Is it possible to develop fast, safe, streaming regex HTML minification?

I know, one should never parse HTML with regex. And parsing is the only way to get really effective HTML minification.

But what if I'm not that worried about perfection? I just want to get a reasonable amount of whitespace out of my HTML.

And instead of applying a regex to a massive file, I want to apply it to a stream of chunks of the file.

My current solution is simply this:

(?<=>)\s+(?=<)

That finds any places where there are more than one space between open and close HTML tags, e.g. > <. I replace any matches with " " (a single space).

My questions are

Is this safe? i.e. is there anything in typical HTML that this might break?
Can I get better performance (speed and/or more matches) without sacrificing safety?

(P.S.: I've applied this to a file that was ~500kb. It went to 350kb. Using an external minifier took it to 340kb. I'm pretty happy with the 150kb savings and not too worried about the extra 10kb.)

Solution

It depends.

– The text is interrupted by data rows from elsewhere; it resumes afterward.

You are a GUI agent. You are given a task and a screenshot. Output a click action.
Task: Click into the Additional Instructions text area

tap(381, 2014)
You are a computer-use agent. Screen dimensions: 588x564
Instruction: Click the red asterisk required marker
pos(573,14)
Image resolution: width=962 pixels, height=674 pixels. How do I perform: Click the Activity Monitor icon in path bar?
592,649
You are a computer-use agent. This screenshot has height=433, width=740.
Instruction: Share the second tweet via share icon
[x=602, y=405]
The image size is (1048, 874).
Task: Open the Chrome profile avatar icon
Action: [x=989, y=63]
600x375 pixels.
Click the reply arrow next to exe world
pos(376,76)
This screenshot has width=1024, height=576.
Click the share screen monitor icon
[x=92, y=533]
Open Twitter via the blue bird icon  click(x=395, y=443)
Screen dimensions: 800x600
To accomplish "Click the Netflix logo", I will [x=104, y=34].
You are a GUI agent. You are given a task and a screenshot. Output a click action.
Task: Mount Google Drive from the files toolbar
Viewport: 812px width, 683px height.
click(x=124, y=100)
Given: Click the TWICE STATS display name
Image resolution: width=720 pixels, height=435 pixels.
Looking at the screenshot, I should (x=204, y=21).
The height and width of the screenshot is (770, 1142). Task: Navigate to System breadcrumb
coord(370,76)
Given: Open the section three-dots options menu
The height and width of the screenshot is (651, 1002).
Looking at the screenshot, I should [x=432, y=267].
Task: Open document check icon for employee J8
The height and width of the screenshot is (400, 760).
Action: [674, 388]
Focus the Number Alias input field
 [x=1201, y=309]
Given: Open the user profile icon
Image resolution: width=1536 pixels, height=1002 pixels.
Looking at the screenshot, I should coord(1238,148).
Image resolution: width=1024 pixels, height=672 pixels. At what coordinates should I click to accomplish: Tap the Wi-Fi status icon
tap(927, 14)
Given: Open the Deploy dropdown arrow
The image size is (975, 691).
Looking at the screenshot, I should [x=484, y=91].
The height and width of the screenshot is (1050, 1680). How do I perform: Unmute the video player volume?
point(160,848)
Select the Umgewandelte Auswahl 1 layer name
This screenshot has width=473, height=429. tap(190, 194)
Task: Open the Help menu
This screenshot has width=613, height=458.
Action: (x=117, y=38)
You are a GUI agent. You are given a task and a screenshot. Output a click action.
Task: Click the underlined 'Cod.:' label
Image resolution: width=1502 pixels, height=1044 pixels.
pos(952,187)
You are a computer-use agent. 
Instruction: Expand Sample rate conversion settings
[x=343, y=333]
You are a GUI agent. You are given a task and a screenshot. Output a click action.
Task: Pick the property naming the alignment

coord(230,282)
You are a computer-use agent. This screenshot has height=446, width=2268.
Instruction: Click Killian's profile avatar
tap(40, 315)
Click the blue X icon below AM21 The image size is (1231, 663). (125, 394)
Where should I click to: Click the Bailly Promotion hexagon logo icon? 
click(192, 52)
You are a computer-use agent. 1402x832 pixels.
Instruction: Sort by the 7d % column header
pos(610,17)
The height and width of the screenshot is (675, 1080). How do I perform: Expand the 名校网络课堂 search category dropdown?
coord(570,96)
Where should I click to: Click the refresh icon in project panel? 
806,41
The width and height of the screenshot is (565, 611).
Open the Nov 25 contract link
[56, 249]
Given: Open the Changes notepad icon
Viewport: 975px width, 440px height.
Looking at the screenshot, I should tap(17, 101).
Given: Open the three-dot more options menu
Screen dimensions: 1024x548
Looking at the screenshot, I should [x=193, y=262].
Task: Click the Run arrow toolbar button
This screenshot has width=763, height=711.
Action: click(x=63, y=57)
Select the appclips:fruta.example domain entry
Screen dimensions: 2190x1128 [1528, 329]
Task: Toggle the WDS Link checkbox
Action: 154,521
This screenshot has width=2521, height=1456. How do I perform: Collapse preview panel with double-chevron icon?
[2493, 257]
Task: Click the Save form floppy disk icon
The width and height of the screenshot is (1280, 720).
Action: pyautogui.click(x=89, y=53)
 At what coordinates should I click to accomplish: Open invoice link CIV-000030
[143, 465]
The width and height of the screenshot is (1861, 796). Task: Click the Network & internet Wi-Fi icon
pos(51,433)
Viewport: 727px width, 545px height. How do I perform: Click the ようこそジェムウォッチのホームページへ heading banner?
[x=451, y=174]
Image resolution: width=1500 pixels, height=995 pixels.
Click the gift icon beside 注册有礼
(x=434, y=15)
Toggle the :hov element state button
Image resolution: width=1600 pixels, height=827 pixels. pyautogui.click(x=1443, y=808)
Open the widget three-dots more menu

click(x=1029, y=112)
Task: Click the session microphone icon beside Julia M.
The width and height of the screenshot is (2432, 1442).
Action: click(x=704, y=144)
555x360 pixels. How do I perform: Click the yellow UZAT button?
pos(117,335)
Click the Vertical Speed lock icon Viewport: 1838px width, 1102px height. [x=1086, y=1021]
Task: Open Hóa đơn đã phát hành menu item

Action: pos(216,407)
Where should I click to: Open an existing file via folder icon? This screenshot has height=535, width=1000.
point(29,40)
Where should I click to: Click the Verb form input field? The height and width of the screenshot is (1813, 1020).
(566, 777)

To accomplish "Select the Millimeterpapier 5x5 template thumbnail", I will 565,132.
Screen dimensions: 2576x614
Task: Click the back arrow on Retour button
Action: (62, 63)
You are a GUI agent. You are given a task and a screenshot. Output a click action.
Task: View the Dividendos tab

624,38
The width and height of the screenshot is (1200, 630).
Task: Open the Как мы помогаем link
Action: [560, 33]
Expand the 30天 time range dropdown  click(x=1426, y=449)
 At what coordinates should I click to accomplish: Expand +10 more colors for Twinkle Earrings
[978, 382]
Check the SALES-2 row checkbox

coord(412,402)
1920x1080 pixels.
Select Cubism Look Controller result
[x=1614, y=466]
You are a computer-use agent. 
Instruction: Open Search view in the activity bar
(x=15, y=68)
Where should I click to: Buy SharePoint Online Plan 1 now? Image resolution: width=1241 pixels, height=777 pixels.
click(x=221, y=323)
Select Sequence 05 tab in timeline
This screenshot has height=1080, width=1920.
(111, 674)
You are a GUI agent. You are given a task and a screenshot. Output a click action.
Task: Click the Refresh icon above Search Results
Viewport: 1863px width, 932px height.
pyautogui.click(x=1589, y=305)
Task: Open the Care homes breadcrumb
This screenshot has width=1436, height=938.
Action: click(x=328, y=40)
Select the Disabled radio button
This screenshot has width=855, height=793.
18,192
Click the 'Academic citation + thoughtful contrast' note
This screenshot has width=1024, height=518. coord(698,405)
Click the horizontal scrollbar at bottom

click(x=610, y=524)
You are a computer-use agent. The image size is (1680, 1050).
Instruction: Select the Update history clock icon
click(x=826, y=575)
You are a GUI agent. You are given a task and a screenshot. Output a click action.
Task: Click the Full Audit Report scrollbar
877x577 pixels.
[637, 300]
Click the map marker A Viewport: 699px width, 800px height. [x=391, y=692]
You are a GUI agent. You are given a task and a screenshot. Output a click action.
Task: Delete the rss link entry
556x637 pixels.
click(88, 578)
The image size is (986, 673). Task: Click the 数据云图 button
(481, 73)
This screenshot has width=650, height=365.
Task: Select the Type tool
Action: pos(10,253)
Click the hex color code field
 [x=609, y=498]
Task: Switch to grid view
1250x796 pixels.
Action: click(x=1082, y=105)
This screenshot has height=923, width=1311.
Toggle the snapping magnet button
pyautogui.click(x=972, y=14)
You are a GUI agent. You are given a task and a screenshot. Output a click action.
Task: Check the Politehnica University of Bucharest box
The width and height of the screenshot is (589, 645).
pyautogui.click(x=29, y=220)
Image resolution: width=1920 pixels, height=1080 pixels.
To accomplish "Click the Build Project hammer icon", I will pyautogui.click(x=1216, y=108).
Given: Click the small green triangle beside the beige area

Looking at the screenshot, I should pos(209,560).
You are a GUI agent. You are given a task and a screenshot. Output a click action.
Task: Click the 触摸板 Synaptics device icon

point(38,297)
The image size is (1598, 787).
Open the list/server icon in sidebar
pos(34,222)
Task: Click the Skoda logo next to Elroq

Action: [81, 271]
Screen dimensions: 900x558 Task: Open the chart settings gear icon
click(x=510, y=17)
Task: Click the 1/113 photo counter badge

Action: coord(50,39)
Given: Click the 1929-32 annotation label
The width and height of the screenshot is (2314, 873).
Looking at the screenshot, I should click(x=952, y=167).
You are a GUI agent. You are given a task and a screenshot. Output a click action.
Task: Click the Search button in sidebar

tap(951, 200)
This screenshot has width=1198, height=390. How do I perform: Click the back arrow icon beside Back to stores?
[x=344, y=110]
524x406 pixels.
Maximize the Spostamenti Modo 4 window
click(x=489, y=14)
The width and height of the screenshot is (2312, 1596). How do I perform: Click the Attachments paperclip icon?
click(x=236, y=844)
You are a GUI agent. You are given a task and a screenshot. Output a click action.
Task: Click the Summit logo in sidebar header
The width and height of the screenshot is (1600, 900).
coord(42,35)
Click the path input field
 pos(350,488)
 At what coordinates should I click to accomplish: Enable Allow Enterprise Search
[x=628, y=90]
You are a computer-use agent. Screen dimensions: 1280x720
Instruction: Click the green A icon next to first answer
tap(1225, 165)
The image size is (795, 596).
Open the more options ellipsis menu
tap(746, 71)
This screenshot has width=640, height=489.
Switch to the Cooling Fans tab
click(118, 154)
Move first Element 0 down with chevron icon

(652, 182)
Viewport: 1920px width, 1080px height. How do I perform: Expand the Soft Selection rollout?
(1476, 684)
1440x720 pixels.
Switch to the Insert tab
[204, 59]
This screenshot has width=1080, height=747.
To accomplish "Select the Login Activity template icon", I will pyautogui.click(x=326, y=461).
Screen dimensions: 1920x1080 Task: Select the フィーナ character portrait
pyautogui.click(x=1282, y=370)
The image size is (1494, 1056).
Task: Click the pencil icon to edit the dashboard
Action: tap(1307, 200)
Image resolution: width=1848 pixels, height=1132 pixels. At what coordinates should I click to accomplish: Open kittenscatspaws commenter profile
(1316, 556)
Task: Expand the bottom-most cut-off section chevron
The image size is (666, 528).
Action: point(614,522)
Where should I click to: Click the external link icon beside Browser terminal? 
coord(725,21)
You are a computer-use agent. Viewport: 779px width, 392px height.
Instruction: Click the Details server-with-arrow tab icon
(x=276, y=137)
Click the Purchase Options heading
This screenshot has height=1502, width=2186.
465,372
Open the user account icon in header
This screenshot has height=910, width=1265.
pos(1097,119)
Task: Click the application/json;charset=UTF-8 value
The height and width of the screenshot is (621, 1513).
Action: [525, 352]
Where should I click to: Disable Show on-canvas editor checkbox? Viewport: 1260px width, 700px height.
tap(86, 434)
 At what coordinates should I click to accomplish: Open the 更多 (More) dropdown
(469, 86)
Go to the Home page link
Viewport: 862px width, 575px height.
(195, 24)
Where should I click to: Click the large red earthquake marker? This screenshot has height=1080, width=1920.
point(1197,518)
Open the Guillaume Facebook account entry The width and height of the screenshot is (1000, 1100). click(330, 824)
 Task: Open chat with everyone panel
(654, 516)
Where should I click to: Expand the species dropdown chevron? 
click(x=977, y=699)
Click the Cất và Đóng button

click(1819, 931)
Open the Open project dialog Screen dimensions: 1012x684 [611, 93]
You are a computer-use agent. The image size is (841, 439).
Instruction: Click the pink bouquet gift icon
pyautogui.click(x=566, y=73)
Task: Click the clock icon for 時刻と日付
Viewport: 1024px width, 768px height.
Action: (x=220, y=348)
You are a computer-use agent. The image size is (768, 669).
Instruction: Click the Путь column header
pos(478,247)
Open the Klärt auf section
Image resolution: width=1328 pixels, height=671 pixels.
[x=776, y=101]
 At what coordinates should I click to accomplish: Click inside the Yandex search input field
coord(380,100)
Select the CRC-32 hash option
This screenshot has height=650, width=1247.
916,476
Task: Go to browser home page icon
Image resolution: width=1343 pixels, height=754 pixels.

Consider this HTML snippet:

<div> 
    <p>Some paragraph here</p>
    <div data-rel="some data > < here"> 
        <p>some subparagraph here</p>
    </div>
</div>

Here your expression matches the > < inside some potentially important data attribute as well (see a demo here) - this might or might not break your code (ad 1.)

Concerning your second question (ad 2.), matching is usually faster then lookarounds, so you could as well write:

>\s+<

And replace this with

><

See the reduction in steps compared to your first expression here (259 vs 28 steps, a reduction by ~90 percent).